- Cheshmeh Khazaneh Location within Iran Cheshmeh Khazaneh Location within Ilam Province
- Coordinates: 33°44′27″N 46°30′32″E﻿ / ﻿33.74083°N 46.50889°E
- Country: Iran
- Province: Ilam
- County: Sirvan
- District: Karezan
- Rural District: Karezan

Population (2016)
- • Total: 645
- Time zone: UTC+3:30 (IRST)

= Cheshmeh Khazaneh =

Village in Ilam province, Iran

Cheshmeh Khazaneh (چشمه خزانه) (Note: Also romanized as Cheshmeh Khazāneh; also known as Cheshmeh Kamūl Kharzān) is a village in Karezan Rural District of Karezan District, Sirvan County, Ilam province, Iran.

==Demographics==
===Ethnicity===
The village is populated by Kurds.

===Population===
At the time of the 2006 National Census, the village's population was 808 in 145 households, when it was in the former Shirvan District of Chardavol County.
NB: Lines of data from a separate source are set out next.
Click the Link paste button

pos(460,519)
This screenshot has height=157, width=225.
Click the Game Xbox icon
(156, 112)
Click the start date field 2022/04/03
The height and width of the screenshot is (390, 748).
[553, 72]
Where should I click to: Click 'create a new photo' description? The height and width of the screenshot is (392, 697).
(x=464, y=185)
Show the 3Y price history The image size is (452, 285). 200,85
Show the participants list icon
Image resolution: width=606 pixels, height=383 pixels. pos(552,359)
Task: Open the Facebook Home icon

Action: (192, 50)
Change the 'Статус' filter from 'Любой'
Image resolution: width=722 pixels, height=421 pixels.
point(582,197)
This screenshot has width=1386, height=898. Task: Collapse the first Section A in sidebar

The following census in 2011 counted 797 people in 183 households. The 2016 census measured the population of the village as 645 people in 180 households, by which time the district had been separated from the county in the establishment of Sirvan County. The rural district was transferred to the new Karezan District. It was the most populous village in its rural district.